The profiles on Facebook that people own and manage are very much a reflection of their personality. Each profile is as unique as a person’s fingerprint. A lot of personality traits can be inferred just by closely examining them. Following this line of thought, a study was published last week in PLOS ONE, where scientists at the University of Pennsylvania examined the language of over 75,000 users’ Facebook profiles — the largest study of its kind. The study enabled them to observe differences across ages, genders and even certain personality traits.
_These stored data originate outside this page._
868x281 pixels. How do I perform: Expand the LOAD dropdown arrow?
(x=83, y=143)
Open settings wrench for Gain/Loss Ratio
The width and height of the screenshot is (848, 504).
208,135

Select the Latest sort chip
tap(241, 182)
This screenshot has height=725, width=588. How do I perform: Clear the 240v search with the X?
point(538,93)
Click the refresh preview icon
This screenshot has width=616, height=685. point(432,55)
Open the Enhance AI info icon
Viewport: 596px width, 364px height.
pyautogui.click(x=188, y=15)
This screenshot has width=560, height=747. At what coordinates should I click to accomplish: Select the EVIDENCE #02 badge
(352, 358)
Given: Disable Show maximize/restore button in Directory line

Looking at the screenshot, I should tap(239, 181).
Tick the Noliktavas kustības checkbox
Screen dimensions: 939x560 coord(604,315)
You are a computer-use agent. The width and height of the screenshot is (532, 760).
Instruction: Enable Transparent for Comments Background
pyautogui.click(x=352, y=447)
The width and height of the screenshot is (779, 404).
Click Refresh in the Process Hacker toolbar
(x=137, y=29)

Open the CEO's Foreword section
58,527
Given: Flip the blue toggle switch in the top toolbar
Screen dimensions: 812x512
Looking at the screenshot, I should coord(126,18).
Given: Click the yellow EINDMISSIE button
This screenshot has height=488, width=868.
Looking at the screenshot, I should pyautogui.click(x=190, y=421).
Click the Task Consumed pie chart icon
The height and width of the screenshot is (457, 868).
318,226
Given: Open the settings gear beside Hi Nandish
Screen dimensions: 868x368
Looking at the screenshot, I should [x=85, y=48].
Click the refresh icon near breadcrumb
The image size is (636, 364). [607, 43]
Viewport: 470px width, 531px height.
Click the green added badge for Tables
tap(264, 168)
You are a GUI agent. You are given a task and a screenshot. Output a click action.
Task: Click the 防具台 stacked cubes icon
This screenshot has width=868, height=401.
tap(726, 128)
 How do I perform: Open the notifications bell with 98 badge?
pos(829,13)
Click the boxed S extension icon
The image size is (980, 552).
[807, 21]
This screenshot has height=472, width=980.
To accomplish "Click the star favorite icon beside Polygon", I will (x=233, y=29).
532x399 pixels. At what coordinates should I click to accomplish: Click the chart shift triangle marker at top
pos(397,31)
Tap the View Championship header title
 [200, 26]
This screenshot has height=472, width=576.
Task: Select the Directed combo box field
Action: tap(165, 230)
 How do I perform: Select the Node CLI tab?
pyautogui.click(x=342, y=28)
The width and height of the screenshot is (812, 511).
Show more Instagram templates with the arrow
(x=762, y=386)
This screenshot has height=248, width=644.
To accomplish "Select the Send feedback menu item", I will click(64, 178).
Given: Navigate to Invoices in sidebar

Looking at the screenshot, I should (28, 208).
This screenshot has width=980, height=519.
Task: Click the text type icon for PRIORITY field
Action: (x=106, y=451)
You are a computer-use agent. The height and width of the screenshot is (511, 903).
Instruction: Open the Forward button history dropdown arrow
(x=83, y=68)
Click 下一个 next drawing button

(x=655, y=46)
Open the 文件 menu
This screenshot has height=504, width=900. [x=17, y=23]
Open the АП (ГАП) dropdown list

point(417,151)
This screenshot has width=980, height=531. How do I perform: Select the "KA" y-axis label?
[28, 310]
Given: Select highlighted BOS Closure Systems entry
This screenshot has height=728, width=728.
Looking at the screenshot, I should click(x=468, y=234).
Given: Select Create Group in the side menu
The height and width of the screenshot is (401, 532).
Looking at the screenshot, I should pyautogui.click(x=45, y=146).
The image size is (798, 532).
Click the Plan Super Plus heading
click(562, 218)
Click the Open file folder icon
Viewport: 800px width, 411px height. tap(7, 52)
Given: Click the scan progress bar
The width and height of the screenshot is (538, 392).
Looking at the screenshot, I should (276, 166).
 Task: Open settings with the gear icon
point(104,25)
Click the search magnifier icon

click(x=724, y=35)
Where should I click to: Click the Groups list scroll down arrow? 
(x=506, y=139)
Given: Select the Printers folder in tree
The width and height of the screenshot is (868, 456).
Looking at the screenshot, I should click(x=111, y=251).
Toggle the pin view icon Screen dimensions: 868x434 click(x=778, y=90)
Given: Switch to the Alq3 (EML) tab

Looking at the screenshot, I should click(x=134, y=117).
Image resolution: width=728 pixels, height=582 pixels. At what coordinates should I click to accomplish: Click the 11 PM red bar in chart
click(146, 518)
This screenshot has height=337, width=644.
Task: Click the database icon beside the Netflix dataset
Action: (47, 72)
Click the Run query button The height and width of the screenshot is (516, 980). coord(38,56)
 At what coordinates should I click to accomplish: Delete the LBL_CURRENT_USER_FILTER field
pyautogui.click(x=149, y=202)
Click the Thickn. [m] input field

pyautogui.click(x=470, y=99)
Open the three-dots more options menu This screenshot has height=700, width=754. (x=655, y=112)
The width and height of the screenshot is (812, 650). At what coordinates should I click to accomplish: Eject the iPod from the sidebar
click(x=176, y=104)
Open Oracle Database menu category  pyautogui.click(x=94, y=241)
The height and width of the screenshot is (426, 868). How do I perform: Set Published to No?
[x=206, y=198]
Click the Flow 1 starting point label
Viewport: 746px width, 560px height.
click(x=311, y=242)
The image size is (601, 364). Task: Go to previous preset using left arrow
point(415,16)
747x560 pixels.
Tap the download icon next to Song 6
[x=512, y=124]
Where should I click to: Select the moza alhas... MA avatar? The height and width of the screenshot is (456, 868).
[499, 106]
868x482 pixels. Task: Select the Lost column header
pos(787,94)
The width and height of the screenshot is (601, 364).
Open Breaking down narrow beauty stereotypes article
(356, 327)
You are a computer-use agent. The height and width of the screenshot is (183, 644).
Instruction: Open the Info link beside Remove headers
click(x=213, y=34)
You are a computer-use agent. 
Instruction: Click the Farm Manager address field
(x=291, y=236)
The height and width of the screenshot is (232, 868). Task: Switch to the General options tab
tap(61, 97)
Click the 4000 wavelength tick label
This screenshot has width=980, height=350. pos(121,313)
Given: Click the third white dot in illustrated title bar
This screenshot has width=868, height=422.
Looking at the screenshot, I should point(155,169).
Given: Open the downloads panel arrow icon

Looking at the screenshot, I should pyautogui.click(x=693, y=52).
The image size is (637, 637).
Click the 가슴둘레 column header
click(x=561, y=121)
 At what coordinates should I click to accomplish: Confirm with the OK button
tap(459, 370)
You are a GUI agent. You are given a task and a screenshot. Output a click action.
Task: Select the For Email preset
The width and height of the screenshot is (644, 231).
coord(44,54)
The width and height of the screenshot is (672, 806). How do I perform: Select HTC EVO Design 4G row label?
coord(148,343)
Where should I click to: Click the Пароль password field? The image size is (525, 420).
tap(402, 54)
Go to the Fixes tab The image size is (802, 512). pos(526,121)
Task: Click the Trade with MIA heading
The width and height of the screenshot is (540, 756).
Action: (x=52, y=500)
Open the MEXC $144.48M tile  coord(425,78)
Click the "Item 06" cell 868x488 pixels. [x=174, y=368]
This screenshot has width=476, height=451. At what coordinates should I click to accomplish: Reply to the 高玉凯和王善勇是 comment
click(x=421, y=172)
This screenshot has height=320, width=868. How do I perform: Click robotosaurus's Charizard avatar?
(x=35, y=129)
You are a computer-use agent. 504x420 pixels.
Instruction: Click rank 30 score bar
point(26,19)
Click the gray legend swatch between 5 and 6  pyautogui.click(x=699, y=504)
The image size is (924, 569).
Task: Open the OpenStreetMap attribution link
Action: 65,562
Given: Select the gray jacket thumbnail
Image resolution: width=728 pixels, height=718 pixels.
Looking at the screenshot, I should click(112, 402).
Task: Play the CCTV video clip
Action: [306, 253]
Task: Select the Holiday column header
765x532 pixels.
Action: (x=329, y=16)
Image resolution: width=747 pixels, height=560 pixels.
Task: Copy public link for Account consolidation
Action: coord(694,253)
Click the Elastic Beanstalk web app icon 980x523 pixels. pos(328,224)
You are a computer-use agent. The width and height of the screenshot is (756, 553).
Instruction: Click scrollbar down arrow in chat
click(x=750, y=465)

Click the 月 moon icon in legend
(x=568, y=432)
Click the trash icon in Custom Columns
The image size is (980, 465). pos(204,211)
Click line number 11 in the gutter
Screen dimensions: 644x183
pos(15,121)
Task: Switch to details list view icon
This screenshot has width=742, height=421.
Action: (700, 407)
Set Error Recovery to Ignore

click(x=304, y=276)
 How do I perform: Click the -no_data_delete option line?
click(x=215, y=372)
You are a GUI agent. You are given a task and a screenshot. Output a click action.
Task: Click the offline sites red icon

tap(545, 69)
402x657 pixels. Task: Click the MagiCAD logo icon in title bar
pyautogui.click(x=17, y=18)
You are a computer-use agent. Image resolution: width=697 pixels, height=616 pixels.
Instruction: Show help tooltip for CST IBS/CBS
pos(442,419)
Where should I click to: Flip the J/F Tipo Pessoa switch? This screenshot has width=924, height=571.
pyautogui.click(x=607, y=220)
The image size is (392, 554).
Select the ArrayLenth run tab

Using this information, computer and information scientist H. Andrew Schwartz, along with his group of researchers, were able to make predictions about the profile of each user with alarming accuracy — they could predict a user’s gender with 92 per cent accuracy and also guess a user’s age within three years with over 50 per cent accuracy. The researchers used what is known as an ‘open-vocabulary approach’ — meaning allowing the data to offer a comprehensive exploration of language that distinguishes people, finding newer words or phrases that were once not considered important or often used. The open-vocabulary approach clusters words into coherent topics, allowing the discovery of categories not documented so far. The reason the researchers used this technique was to determine the users’ characteristics. Each participant was asked to fill out a questionnaire, scoring themselves on the ‘Big Five’ personality traits: extraversion, agreeableness, conscientiousness, neuroticism, and openness. The researchers then examined the status posts and comments on the users’ Facebook profiles for language that matched with the participants’ test scores, clubbing similar words and phrases into word clouds. Some of the findings were consistent with previous psychological studies. For example, neurotic people were more likely to use the word ‘depressed’ and ‘sick of’. But other new discoveries were possible due to the open-vocabulary technique — introverts were more likely to talk about Japanese ‘anime’ and ‘manga’, subjects living on high elevations talk about the mountains, and males use the possessive ‘my’ when mentioning their wife or girlfriend more often than females use ‘my’ with husband or boyfriend. The researchers are now hoping to conduct in-depth studies to figure out exactly what behaviour sets different types of people apart.